A Critical and Exegetical Commentary on the Epistle to the Romans, Volume 1 (ii) A Necessary Clarification of What Has Been Said concerning the Law (7:7–25)

But we are convinced that it is possible to do justice to the text of Paul—and also to the facts of Christian living wherever they are to be observed—only if we resolutely hold chapters 7 and 8 together, in spite of the obvious tension between them, and see in them not two successive stages but two different aspects, two contemporaneous realities, of the Christian life, both of which continue so long as the Christian is in the flesh.

A Critical and Exegetical Commentary on the Epistle to the Romans, Volume 1 (ii) A Necessary Clarification of What Has Been Said concerning the Law (7:7–25)
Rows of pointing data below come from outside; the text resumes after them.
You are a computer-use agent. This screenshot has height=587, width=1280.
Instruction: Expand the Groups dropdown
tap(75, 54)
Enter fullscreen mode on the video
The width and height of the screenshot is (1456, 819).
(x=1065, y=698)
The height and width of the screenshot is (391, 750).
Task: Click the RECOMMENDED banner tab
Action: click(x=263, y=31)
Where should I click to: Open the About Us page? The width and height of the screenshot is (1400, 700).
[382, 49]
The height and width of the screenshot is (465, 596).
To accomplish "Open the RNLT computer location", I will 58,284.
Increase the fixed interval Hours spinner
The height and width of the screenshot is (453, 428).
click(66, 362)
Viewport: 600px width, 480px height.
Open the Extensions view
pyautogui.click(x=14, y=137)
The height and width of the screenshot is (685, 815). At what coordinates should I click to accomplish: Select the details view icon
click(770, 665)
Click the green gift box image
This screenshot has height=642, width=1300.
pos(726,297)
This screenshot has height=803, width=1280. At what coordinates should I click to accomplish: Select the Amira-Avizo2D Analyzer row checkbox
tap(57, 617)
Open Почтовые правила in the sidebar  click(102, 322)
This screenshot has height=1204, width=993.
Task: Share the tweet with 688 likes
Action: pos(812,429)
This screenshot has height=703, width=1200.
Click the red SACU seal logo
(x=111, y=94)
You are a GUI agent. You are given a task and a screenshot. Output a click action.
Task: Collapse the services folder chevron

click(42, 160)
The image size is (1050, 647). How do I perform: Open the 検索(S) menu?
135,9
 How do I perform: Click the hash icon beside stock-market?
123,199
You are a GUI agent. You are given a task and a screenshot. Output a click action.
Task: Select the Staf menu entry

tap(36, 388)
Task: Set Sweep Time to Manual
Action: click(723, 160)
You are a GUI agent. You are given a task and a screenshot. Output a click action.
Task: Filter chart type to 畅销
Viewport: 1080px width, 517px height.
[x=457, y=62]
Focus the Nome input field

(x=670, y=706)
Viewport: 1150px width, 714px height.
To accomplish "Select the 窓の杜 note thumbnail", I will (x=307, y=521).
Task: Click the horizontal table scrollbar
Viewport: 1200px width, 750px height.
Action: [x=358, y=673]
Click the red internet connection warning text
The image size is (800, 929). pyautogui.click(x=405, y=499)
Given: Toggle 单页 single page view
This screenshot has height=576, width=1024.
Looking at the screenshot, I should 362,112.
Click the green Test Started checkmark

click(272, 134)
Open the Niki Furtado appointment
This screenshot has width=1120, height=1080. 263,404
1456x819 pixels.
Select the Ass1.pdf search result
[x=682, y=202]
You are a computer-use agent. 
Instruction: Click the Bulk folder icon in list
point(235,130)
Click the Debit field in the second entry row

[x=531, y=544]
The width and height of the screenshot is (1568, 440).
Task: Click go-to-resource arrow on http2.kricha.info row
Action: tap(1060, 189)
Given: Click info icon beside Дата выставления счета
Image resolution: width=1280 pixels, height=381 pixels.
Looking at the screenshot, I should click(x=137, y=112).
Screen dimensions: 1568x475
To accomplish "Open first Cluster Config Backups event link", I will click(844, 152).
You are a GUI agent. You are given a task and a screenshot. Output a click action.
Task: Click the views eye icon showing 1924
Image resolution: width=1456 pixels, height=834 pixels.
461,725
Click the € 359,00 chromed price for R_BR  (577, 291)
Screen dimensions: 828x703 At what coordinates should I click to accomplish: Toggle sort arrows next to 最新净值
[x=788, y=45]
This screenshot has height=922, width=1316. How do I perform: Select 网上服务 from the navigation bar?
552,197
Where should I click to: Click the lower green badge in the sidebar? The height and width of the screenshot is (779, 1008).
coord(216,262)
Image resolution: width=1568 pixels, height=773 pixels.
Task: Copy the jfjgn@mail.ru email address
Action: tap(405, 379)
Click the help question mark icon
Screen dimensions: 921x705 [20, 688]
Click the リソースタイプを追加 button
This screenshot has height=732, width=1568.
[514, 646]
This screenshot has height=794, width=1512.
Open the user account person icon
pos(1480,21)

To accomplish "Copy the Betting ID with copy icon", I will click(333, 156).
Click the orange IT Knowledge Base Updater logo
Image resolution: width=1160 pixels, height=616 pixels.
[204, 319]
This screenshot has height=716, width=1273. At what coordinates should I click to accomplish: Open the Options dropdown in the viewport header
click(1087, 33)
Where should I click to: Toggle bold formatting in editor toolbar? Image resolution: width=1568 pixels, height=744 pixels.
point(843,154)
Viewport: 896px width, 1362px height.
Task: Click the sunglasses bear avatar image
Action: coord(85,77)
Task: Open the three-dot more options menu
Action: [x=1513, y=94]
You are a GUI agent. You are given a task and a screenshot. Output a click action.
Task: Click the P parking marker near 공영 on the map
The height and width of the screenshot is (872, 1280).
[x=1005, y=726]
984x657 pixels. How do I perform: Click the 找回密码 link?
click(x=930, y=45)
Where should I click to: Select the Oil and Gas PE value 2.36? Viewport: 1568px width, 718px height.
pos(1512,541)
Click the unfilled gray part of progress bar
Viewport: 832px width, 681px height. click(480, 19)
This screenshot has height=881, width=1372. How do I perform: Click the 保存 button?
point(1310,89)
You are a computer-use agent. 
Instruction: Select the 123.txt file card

Against (iii), and also against (ii)[that this is a reference to Paul before his conversion], the use of present tenses throughout vv. 14–25 weighs heavily; for the use of the present is here sustained too consistently and for too long and contrasts too strongly with the past tenses characteristic of vv. 7–13 to be at all plausibly explained as an example of the present used for the sake of vividness in describing past events which are vividly remembered. Moreover v. 24 would be highly melodramatic, if it were not a cry for deliverance from present distress. A further objection to (iii), which also lies against (ii) and (iv) and (v) and also against (vi)[that this is a reference to the non-christian Jew], is the order of the sentences in vv. 24–25. Verse 25b is an embarrassment to those who see in v. 24 the cry of an unconverted man or of a Christian living on a low level of Christian life and in v. 25a an indication that the desired deliverance has actually arrived, since, coming after the thanksgiving, it appears to imply that the condition of the speaker after deliverance is just the same as it was before it. All the attempts so far made to get over this difficulty have about them an air of desperation

Overall, the answer is not so clear and people will need to discern for themselves. I believe the evidence lends itself that Romans 7:14ff. are a reference to the believer, as I think this view has less difficulties to overcome, and is - overall - more consistent with the context.